Entries taken from a collection =>
______
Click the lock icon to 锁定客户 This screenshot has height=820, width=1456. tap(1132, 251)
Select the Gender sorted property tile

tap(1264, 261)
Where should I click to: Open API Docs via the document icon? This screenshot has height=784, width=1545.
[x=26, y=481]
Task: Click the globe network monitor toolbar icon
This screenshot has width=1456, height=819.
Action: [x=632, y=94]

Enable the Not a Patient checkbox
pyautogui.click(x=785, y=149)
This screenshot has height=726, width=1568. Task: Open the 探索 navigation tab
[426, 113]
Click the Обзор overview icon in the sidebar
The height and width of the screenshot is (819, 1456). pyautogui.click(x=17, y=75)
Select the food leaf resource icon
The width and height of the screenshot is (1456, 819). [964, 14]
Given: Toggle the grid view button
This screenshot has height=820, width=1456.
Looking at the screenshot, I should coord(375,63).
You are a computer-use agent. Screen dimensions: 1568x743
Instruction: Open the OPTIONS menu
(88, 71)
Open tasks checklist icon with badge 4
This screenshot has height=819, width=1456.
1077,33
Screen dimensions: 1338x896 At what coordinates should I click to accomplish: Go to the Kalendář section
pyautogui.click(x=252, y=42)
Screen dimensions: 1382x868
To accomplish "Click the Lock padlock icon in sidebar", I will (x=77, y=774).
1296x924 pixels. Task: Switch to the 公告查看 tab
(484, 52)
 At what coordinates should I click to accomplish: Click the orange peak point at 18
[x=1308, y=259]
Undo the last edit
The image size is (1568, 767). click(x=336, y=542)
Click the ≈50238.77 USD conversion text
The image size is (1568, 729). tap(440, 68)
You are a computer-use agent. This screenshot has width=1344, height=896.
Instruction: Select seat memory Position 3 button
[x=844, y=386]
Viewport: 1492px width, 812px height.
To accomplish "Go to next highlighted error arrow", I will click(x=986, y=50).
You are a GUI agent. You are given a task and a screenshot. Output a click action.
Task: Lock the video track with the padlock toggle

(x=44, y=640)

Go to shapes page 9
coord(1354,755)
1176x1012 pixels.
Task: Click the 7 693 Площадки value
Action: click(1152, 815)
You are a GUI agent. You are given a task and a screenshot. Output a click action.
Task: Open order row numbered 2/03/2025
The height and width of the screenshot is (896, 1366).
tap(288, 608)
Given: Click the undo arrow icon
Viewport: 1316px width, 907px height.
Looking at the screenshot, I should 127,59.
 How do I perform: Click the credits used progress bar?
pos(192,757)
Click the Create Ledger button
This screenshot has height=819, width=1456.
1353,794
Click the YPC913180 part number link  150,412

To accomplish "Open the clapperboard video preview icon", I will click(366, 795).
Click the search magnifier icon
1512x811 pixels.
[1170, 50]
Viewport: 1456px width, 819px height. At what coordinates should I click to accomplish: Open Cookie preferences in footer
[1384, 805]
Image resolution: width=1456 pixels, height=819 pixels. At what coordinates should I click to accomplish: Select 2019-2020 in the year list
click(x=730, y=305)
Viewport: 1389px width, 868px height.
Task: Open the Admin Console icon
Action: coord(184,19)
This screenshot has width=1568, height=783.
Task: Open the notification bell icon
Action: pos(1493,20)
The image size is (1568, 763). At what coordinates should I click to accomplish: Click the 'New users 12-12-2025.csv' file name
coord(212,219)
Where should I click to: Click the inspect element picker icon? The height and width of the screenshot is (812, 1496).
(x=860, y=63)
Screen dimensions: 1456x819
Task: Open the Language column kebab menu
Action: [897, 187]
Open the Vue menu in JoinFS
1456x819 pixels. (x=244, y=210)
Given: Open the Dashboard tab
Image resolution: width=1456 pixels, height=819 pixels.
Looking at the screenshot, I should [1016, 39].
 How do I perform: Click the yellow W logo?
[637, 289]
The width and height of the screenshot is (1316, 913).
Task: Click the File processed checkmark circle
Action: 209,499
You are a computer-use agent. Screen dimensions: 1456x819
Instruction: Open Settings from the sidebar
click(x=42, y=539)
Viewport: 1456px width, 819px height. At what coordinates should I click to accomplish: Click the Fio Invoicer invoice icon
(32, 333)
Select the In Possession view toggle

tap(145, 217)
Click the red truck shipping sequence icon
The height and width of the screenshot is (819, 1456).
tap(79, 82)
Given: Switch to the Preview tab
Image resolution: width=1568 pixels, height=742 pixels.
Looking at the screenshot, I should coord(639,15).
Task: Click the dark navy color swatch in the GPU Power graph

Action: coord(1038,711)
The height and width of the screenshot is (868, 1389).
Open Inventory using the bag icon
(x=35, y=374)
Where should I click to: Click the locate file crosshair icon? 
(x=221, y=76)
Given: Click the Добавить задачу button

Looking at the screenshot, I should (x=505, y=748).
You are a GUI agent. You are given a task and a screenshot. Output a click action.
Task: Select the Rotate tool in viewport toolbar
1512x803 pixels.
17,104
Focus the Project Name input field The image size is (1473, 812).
______
Task directions => Each line that contains the string "will" should be copied from the data above.

Your solution =>
To accomplish "Click the Lock padlock icon in sidebar", I will (x=77, y=774).
To accomplish "Go to next highlighted error arrow", I will click(x=986, y=50).
To accomplish "Open the clapperboard video preview icon", I will click(366, 795).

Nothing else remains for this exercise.